Here, we show that CLL-exosomes efficiently transfer nucleic acids, including functional microRNAs, and proteins, including MHC-Class II molecules and B-cell specific proteins, to bone marrow mesenchymal stem cells and endothelial cells. CLL-exosomes also activate signaling pathways, including PI3K and NF-κB pathways, in these stromal cells. As a consequence, gene expression is strongly modified indicating a switch towards a cancer-associated fibroblast phenotype. Functionally, exosome-stimulated stromal cells show a striking actin cytoskeleton remodeling characterized by the formation of stress fibers, and enhanced proliferation, motility and angiogenic properties. We also identified several proteins synthesized and secreted by stromal cells that promote leukemic cell adhesion and survival ex vivo.

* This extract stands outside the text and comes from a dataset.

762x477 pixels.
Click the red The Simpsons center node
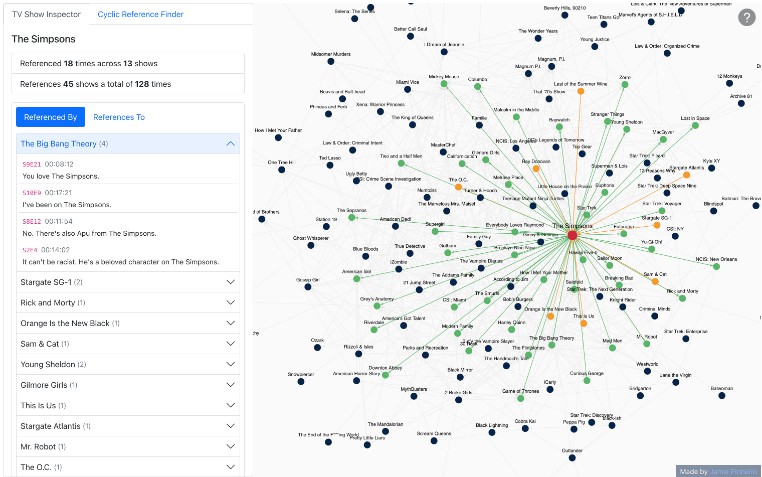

To confirm the involvement of CLL-exosomes in CLL pathology in vivo, MEC-1-eGFP cells were subcutaneously injected into immunocompromised NSG mice together with CLL-exosomes. We observed a significant increase in tumor size and a reduction in survival of exosome-treated animals. Flow cytometry analysis of selected organs indicated an enrichment in leukemic cells in the kidney, providing a potential explanation to the renal failures observed in CLL patients.

In conclusion, the communication between CLL cells and stromal cells may be a critical factor influencing CLL progression by promoting leukemic cell survival. This study demonstrates the crucial role of exosomes as mediators of the communication between leukemic cells and their microenvironment. Exosomes could thus represent a suitable target for therapeutic intervention in CLL.